East London and West Essex Guardian Series: From the squalor of the streets of Paris to the glamour of the world wide stage - Edith Piaf's tragic true life story is being told in a new production From the squalor of the streets of Paris to the glamour of the world wide stage - Edith Piaf's tragic true life story is being told in a new production

By Rosy Moorhead

From the squalor of the streets of Paris to the glamour of the world wide stage, Edith Piaf continues to be remembered and revered as much for her extraordinary life as for her exceptional voice.

A new production, Piaf, telling the French singer and cultural icon’s story from the time of her discovery to her death, is being staged by All Star Productions at Ye Olde Rose and Crown Theatre in Walthamstow.

The play was written in 1978 by British playwright Pam Gems, who died earlier this year, and stars Scottish actor Lisa Baird in the title role.

It is structured around the themes of fame, love and loneliness, and the events of Piaf’s life are presented as memories recalled shortly before her death.

Director Dawn Kalani Cowle said that fame was the play’s most powerful theme.

“The play tells the story of how Piaf became famous and the people that came into her life from that point on," she explains, "who only wanted her for her fame - who really loved her?

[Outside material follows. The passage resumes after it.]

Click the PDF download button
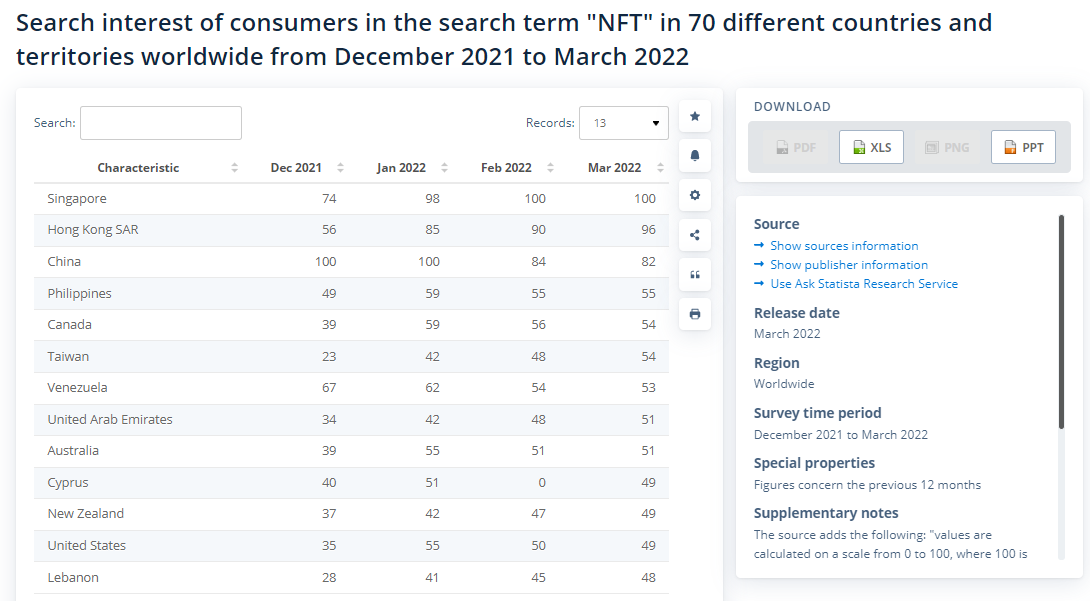(x=795, y=147)
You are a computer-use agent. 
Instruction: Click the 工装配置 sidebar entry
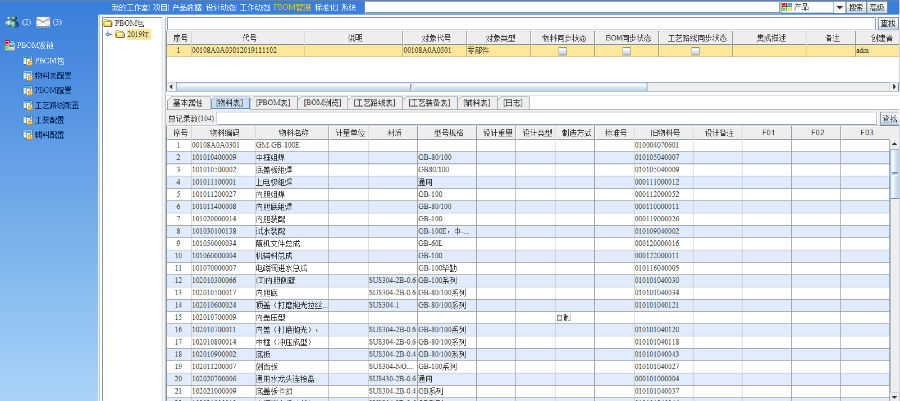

“This is a story of fame and the self-destruction that can come with it. There is always someone contemporary that you can see in that role: Amy Winehouse, for instance.

“I think the appeal of that era is the air of style and glamour. Celebrities’ lives don’t have that today but the issues they have to deal with haven’t changed much. Nor has the way society views and treats celebrities.”

Born in 1915, Piaf started her career as a street singer, aged 14. The play follows her life from the time she was discovered until her death in 1963.

The word Piaf is an argot colloquialism for 'sparrow'. Her nickname, given to her by nightclub owner Louis Leplee, was Little Sparrow, in reference to her tiny stature (she was just 4ft 8in tall) and nervous disposition.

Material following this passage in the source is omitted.